Les frères Molson ne sont pas obligés de se tourner vers les Québécois pour des raisons politiques. Ni pour des raisons culturelles. Mais ils doivent savoir profiter de la situation unique de Montréal et du Québec en Amérique du Nord pour redonner une grande équipe aux fans. Seuls le Québec et Montréal permettent de bâtir une équipe en se servant du lien privilégié entre des fans et des joueurs faisant partie de la même nation. Ça n'existe nulle part ailleurs. Il n'existe pas une nation suédoise dans la région de Detroit ni une nation cubaine à Sunrise. Alors que la clientèle du Canadien est francophone, que l'histoire de l'équipe est fondée sur ce lien sacré et que le passé de l'organisation a fourni la preuve que le Canadien gagnait davantage quand les dirigeants de l'équipe savaient utiliser cette synergie puissante entre la majorité francophone et ses joueurs.
De toute façon, les contribuables de cette société viennent de prêter une centaine de millions aux trois frères. On pourrait au moins leur faire la politesse d'observer la vieille règle de Sam Pollock et de Serge Savard. À talent égal, on prend un francophone. Et en corollaire, on s'arrange pour ne pas échapper un seul bon franco au repêchage. Ça ne veut pas dire qu'il n'y aura pas des erreurs de parcours mais au moins, il y aura une pensée derrière les décisions.
Et cette pensée viendra contrer les tentatives de Bob Gainey d'expatrier tous les joueurs francophones des Glorieux. Sans doute pour avoir moins de problèmes avec les médias.
Dans quelques semaines, Robert Sirois, l'ancien joueur des Capitals de Washington, devenu un brillant homme d'affaires, va publier une bombe. Sirois a consacré des milliers d'heures à un travail de moine. Il a répertorié toutes les statistiques, à toutes les positions, de tous les joueurs francophones dans la Ligue nationale depuis 1970. Et les conclusions qu'on peut tirer de ces montagnes de chiffres glacent le dos.
La discrimination est absolue envers les grenouilles. Le pire, c'est que cette discrimination commence dès le midget AAA. Et que depuis quelques années, le Canadien a bêtement tourné le dos aux Québécois.
Allez vérifier.
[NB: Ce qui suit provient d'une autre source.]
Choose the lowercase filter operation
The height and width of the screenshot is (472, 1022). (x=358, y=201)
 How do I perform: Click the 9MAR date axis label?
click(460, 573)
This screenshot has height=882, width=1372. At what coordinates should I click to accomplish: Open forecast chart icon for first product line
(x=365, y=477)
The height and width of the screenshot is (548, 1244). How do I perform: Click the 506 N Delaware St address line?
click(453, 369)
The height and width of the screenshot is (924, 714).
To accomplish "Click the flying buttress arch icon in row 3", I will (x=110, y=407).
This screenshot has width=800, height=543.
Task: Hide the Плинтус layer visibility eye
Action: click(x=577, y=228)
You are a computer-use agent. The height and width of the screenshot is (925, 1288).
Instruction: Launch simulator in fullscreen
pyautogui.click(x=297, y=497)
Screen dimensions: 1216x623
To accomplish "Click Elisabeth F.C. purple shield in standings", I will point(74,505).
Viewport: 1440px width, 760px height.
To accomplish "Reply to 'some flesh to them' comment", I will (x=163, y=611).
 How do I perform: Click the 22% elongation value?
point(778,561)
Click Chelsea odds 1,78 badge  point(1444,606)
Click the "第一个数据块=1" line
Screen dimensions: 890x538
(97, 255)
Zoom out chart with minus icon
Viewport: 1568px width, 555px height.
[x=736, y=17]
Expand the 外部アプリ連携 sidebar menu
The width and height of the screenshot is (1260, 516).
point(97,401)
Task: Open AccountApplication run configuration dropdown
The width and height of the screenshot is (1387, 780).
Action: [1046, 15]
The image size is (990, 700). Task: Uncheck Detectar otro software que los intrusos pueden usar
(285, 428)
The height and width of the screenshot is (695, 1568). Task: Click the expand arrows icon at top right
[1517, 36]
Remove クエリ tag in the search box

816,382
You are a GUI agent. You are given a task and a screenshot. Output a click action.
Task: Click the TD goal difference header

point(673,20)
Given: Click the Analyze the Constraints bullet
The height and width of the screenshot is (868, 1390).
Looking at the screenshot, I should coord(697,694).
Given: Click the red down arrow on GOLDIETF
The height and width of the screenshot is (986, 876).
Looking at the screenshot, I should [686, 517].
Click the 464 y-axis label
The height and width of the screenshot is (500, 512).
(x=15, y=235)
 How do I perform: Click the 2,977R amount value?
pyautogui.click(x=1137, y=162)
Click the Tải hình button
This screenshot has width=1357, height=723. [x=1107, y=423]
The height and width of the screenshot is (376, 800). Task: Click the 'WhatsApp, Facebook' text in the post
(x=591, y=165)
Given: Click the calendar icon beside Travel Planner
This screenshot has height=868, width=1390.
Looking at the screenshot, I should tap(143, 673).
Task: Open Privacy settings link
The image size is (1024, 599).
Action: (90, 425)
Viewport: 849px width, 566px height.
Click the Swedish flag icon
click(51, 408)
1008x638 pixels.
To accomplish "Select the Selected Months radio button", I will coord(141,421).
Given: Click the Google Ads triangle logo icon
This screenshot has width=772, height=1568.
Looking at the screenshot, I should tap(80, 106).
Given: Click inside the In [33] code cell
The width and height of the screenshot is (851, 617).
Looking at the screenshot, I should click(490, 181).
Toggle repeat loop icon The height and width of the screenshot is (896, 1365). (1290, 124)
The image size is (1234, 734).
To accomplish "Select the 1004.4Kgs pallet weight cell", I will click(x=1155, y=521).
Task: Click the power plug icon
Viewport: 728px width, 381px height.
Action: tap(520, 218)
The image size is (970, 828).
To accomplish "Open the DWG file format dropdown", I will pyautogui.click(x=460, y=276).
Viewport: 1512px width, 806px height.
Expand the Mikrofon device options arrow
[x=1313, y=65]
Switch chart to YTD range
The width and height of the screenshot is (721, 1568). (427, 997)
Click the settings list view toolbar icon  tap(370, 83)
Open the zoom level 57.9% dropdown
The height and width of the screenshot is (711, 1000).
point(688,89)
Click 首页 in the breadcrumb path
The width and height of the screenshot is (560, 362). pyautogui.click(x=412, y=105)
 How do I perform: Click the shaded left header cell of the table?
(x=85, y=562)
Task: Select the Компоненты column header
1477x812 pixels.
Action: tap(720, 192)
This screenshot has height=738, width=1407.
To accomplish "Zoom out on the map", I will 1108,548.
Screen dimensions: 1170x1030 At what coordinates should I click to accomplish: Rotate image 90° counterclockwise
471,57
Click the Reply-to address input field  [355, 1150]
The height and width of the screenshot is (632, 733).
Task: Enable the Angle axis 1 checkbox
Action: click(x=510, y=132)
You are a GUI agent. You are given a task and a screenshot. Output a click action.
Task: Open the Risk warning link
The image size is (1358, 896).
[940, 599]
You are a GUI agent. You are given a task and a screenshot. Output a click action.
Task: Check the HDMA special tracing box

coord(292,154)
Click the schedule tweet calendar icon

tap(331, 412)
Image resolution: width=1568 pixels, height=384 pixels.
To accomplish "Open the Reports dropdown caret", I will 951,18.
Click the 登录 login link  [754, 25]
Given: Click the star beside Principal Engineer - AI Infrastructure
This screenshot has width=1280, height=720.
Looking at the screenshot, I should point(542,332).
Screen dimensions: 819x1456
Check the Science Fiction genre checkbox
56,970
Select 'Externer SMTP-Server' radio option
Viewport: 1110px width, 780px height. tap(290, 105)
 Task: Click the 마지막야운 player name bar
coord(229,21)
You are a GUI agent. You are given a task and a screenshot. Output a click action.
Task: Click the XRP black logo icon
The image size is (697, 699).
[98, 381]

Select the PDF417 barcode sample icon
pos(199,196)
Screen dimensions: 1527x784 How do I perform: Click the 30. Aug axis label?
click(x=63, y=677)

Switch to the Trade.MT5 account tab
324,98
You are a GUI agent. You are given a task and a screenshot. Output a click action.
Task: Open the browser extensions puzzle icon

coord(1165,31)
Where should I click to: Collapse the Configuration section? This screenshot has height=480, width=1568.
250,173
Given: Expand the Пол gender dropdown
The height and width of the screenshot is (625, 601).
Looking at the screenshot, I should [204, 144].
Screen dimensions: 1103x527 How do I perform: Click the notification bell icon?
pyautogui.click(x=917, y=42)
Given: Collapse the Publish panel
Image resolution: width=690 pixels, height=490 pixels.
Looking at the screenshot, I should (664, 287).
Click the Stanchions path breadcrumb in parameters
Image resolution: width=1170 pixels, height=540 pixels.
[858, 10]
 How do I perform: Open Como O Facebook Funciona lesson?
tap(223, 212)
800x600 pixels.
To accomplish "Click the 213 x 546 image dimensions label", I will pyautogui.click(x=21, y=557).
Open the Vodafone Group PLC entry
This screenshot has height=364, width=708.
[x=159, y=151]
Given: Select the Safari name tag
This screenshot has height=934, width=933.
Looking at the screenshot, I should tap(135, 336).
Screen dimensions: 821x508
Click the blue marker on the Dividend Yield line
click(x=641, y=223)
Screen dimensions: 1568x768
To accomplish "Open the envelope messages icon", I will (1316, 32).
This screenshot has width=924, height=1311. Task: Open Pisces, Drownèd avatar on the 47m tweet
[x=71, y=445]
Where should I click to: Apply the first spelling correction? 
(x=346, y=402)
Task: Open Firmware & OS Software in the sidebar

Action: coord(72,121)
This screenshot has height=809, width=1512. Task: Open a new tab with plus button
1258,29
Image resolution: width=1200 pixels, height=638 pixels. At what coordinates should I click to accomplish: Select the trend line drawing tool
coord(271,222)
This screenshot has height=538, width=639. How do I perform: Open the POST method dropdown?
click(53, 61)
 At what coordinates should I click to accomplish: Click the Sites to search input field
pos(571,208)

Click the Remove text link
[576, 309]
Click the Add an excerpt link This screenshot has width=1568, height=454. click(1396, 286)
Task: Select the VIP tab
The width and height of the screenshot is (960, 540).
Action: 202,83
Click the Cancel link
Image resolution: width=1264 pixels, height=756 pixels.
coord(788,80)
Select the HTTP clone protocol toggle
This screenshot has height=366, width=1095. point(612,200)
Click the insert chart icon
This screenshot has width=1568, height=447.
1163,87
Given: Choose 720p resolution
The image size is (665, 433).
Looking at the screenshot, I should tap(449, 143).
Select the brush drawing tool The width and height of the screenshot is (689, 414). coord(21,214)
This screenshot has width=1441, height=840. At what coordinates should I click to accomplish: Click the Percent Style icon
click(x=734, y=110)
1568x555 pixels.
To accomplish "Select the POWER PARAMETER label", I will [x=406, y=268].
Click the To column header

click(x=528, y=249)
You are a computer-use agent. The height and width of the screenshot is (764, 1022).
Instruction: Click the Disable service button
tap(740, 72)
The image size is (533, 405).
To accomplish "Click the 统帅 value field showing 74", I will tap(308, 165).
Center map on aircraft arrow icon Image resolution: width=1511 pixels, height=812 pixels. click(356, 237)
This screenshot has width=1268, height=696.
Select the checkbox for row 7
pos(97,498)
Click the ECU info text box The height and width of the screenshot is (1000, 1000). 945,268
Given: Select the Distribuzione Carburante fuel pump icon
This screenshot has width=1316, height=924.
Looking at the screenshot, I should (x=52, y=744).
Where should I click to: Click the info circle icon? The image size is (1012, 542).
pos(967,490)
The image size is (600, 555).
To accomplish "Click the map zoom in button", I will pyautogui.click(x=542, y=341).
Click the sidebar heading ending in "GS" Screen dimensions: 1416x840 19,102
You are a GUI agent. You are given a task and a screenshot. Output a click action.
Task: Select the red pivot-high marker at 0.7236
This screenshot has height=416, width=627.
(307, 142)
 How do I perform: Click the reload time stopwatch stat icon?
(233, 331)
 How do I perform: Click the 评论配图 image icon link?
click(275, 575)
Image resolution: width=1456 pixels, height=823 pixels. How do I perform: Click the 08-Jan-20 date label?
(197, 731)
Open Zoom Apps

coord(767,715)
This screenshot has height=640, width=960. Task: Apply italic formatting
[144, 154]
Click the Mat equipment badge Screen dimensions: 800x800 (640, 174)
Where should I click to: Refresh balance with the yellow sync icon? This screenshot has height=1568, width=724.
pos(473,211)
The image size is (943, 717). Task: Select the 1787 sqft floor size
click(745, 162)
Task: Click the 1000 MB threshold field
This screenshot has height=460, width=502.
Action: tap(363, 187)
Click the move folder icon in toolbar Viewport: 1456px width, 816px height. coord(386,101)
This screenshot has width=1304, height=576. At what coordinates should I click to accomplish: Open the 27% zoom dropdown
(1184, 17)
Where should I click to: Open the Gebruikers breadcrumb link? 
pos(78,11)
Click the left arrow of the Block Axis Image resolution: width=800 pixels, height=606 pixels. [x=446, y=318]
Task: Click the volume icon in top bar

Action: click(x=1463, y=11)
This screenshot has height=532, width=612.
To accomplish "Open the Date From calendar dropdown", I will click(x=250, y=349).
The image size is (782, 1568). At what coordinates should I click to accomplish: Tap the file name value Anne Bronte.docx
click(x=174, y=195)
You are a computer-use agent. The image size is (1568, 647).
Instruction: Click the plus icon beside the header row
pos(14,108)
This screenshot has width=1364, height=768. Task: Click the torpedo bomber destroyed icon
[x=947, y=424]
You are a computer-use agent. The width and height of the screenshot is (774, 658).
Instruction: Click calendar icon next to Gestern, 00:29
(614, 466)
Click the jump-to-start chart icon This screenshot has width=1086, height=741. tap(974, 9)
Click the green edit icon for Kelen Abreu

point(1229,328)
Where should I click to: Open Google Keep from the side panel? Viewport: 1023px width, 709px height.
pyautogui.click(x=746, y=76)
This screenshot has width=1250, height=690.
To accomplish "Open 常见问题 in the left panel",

Combien de joueurs francophones Bob Gainey a-t-il repêchés pendant toutes ses années à Dallas? Un autre hasard, évidemment.
Et puis-je vous rappeler que Robert «Bob» Sirois n'est ni un politicien ni un méchant séparatiste. Il est juste un homme intelligent qui s'est passionné pour une situation qui lui semblait anormale.
Que les trois frères Molson n'achètent pas le livre de Sirois, qu'ils gardent leurs dollars pour embaucher un dépisteur à temps plein pour le Québec, je vais me charger personnellement de le leur faire parvenir.
Le changement à venir au sein de l'organisation commence par la prise de conscience. Et quand ce sont les propriétaires qui sont conscients, tout le reste suit.
DANS LE CALEPIN - Ne venez pas me dire que le Canadien peut bien aligner 20 Chinois «pourvu qu'on gââââgne». Le hic, c'est que justement, les 18 Chinois en place ne gagnent pas. Les vrais héros de cette organisation sont Boivin et Lalonde, ceux qui vendent la guenille aux passionnés.